>> START Extract

The other day I decided to pop in my DVD copy of
Point Break, the movie that I believe was Keanu Reeves’s coming out party as the worst actor of our generation. True, more people may know him from the two Bill & Ted movies, and now from the Matrix, but Point Break was his real breakout role. In Bill & Ted, Keanu plays an idiot; i.e. he plays himself. The real comedy comes when he tries to act in serious roles, beginning with his star turn opposite Patrick Swayze in
Point Break.
There is no getting past the hilarity in a preposterous movie that tries to take itself seriously. Keanu Reeves stars as Johnny Utah, a Midwestern boy two years removed from leading his college football team to the Rose Bowl as the star quarterback. He has just set foot in Los Angeles to begin a career in the FBI unit that investigates bank robberies. He is assigned to partner with 20 year veteran Angelo Pappas, who is annoyed to be “babysitting some quarterback punk.” Pappas is played by the immortal Gary Busey.
When you cast Keanu and Gary Busey, you already know that the movie is going to be ridiculous. Gary Busey is known as That Guy who was the bad guy in
Under Siege, the crazy army guy in
Black Sheep, the aging Cubs pitcher who dates Henry Roengarter’s mom in
Rookie of the Year, and also formerly known as That Guy who looks like Nick Nolte, although now I would say he is more famous and more entertaining than Nolte. Busey has gone from “That Guy” status to “Caricature of Himself” status, and to completely do him justice, he would need his own column.
Before moving on, we need some Gary Busey quotes from this movie:
“When they run they dump the vehicle and they vanish... like a virgin on prom night. I mean they vanish, swishh...”
“Listen you snot-nose little shit, I was takin' shrapnel in Khe Sanh when you were crappin' in your hands and rubbin' it on your face.”
“22 years. Man, L.A. has changed a lot during that time. The air got dirty and the sex got clean.”
“Let me tell you something, Harp. I was in this bureau while you were still popping zits on your funny face and jacking off to the lingerie section of the Sears catalog.”
“I'm so hungry I could eat the ass end out of a dead rhino, I should have had you get me three of these things!”
Anyways, there is a group of bank robbers called the ex-presidents. Gary Busey thinks that they are surfers, since they only rob during the summer months, and one of the guys mooned the security camera during their last robbery, and he has a surfers tan. So, Keanu goes undercover and heads for the beach, to learn to surf and try to get in with the surfer dudes, with the hope of finding the bank robber gang. Of course, there is a girl (That Girl who plays the younger sister in A League of Their Own) who teaches Keanu how to surf, but more importantly, become the token romantic interest who of course has a tie-in to the bad guys.

>> END Extract
>> START Information supplied

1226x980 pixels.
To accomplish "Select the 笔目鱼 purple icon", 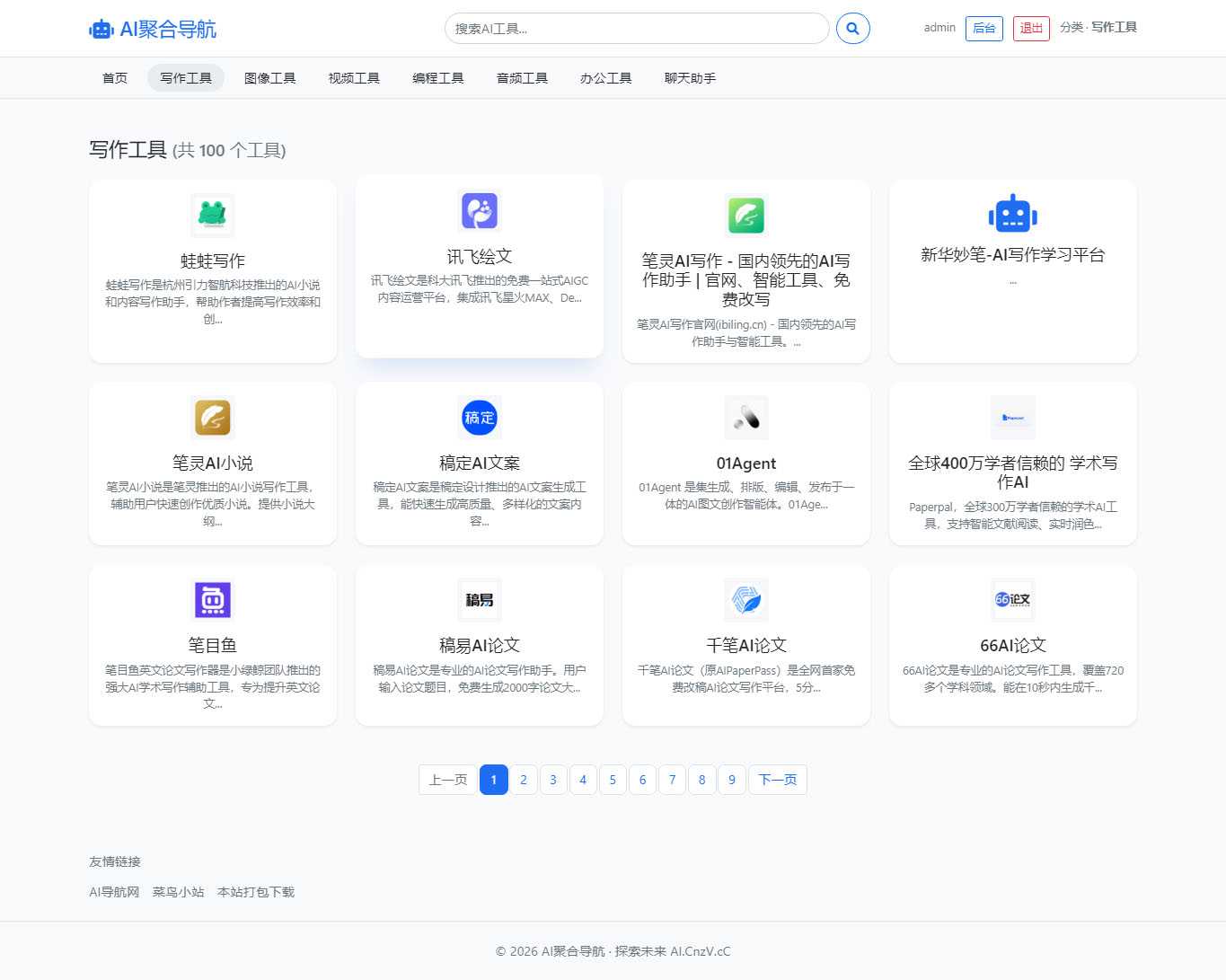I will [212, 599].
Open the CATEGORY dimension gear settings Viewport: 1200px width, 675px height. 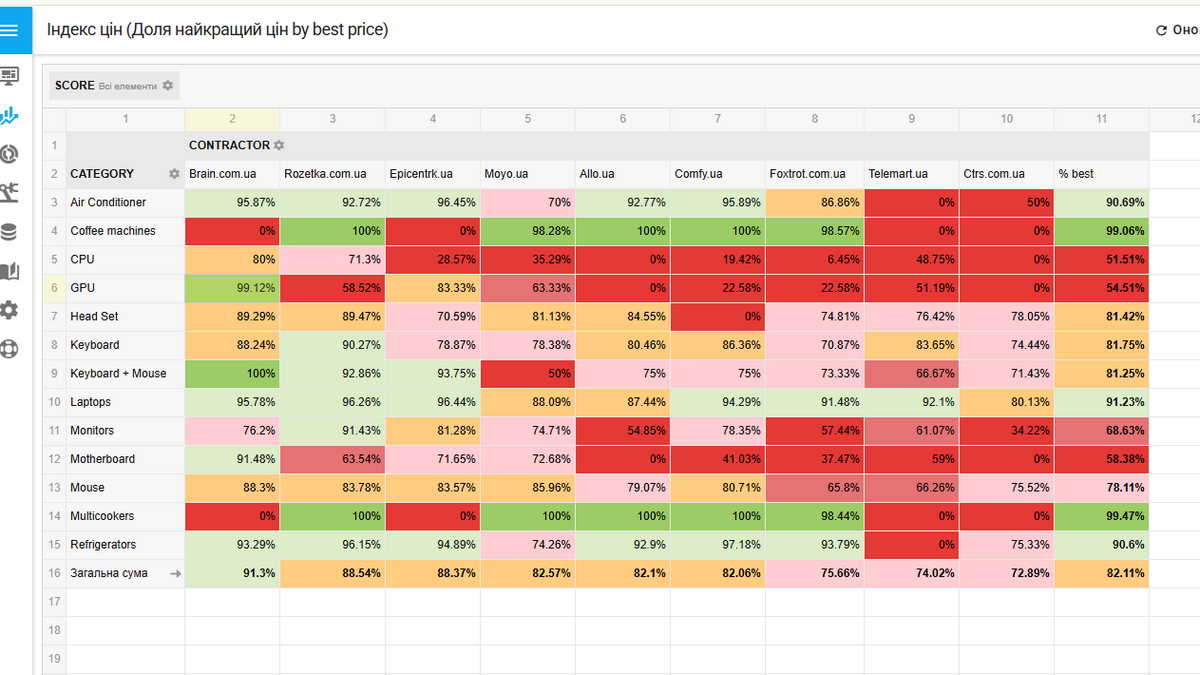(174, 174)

>> END Information supplied

**Stated exercise 1**
In the Point Break review, do these statements agree with the text? (a) Johnny Utah comes from the Midwest. (b) Johnny Utah joins the FBI unit that handles kidnappings. (c) The ex-presidents commit their robberies only during the winter. Answer yes or no for each and quote the deciding words.
**Stated exercise 2**
According to the Point Break review, why does Gary Busey's character believe the ex-presidents are surfers?

**Right answer 1**
(a) Yes: "a Midwestern boy"
(b) No: "the FBI unit that investigates bank robberies"
(c) No: "they only rob during the summer months"

**Right answer 2**
He believes they are surfers because they rob only during the summer months. He also points to one of them who mooned the security camera during their last robbery and had a surfer's tan.